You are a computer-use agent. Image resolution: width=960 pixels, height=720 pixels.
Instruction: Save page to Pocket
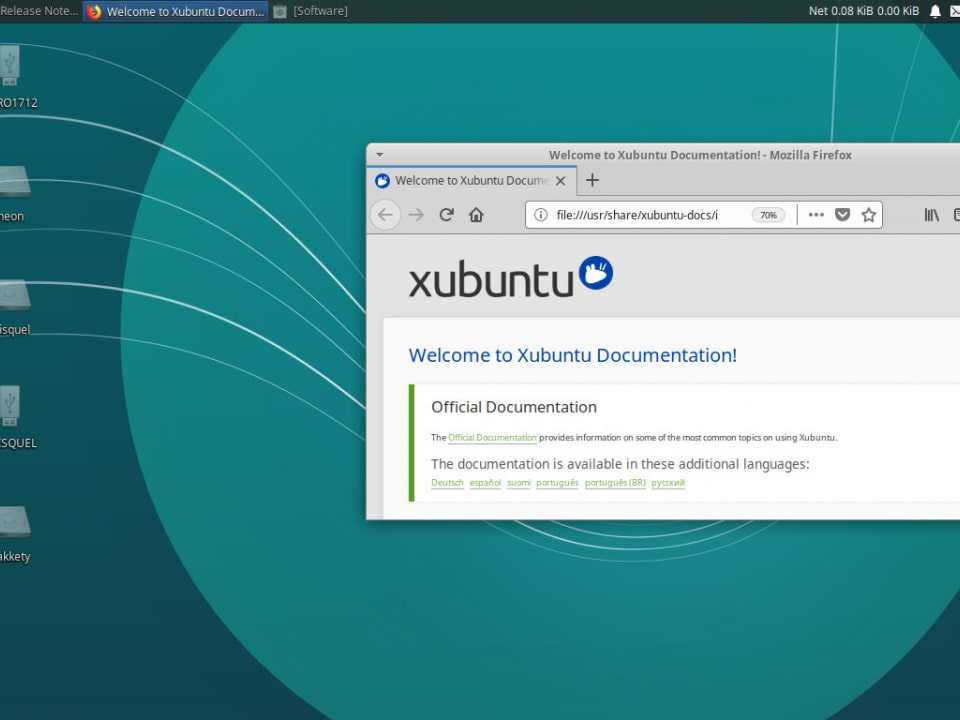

==

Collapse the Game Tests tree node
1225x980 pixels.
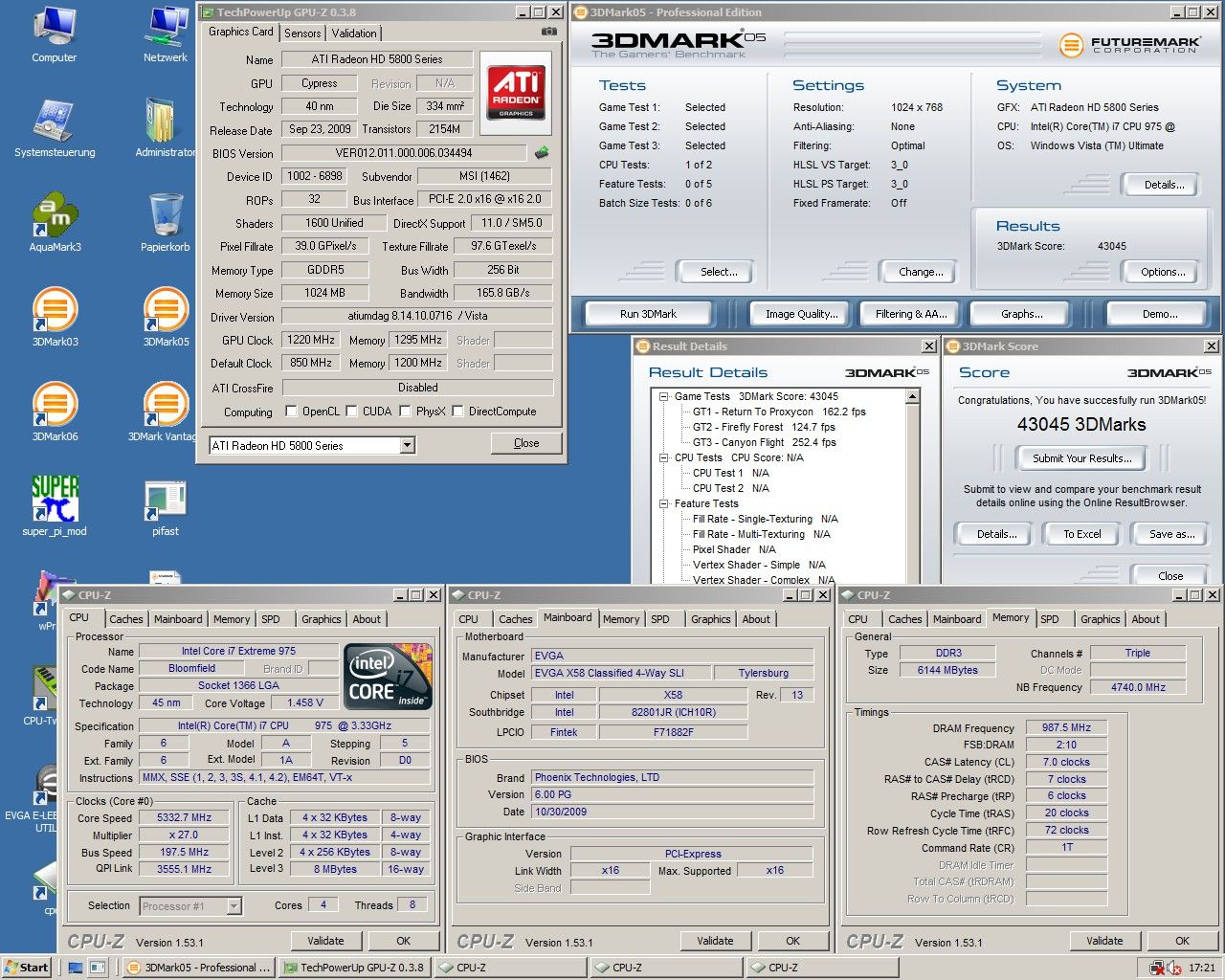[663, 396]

PROBLEM STATEMENT
Using the entries shown above, reproduce verbatim the lines from the line bearing "You are a computer-use" to the line bearing "Instruction: Save page to Pocket", inclusive.

ANSWER FOR THIS EXERCISE
You are a computer-use agent. Image resolution: width=960 pixels, height=720 pixels.
Instruction: Save page to Pocket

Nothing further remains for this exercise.